Althea Gibson (1927-2003)
In a predominantly white sport, then and now, Althea Gibson was the first black female tennis player to compete on the women’s professional golf tour and in international tennis. She won a Grand Slam title in 1956 at the French Open and the Wimbledon and U.S. Nationals in 1957 and 1958. It wasn’t until 1971 that another black woman, Evonne Goolalong, would win a Grand Slam championship. Another athlete compared to Jackie Robinson for her color barrier-breaking accomplishments, Gibson has been an inspiration to today’s black tennis players, notably Venus Williams.
Wilma Rudolph (1940-1994)
Wilma Rudolph, born prematurely and handicapped by infantile paralysis, scarlet fever and polio until the age of 12, was considered the fastest woman in the world, a precursor to today’s Shelly-Ann Fraser-Pryce. Rudolph, called The Black Gazelle, The Tornado and The Black Pearl, competed in the Olympic Games of 1956 and 1960, and is the first black woman to win three gold medals for track and field at the 1960 Rome Olympic Games. In Clarksville, Tennessee, where Rudolph spent most of her life, a part of U.S. Route 79 is dedicated to her, named Wilma Rudolph Boulevard, and a bronze, life-sized statue of Rudolph stands at the end of the Cumberland River Park.

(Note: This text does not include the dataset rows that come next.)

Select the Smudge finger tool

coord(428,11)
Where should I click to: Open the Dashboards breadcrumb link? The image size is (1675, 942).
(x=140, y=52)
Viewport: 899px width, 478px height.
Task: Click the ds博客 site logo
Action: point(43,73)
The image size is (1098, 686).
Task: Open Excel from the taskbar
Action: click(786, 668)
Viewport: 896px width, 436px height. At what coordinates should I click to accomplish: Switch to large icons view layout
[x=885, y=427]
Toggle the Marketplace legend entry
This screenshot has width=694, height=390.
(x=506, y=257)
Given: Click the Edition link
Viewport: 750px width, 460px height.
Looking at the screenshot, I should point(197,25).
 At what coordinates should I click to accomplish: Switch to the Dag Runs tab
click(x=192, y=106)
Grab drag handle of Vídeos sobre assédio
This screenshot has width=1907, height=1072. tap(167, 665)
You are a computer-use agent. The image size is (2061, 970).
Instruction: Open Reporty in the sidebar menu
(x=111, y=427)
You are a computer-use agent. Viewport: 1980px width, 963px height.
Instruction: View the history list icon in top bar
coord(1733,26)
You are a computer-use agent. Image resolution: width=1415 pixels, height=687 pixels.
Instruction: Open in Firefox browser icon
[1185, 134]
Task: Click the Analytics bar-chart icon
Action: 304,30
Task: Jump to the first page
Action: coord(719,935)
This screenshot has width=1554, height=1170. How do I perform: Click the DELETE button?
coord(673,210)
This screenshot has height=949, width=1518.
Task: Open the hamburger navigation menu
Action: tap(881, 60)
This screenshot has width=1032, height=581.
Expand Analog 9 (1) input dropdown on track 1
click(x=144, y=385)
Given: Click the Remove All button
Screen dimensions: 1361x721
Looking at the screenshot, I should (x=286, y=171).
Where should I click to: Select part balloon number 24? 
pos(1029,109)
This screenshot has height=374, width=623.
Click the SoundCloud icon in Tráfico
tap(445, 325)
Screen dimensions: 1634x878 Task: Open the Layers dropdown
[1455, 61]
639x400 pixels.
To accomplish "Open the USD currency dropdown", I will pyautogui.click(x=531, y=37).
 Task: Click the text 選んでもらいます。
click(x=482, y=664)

Bill Russell (1934-present)
William Felton “Bill” Russell, five-time MVP and 12-time All-Star, isn’t given enough credit when it comes to his coaching career. He led the U.S. basketball team in the 1956 Summer Olympics, and helped them win a gold medal against the Soviet Union. Besides being the center for the Boston Celtics from 1956 to 1969, the first black basketball superstar and one of the best basketball players of all time, Russell was also the first black head coach in sports history. Battling racism throughout his childhood and career, Russell is proud to have been able to coach during the time when blacks and whites started to play together peacefully.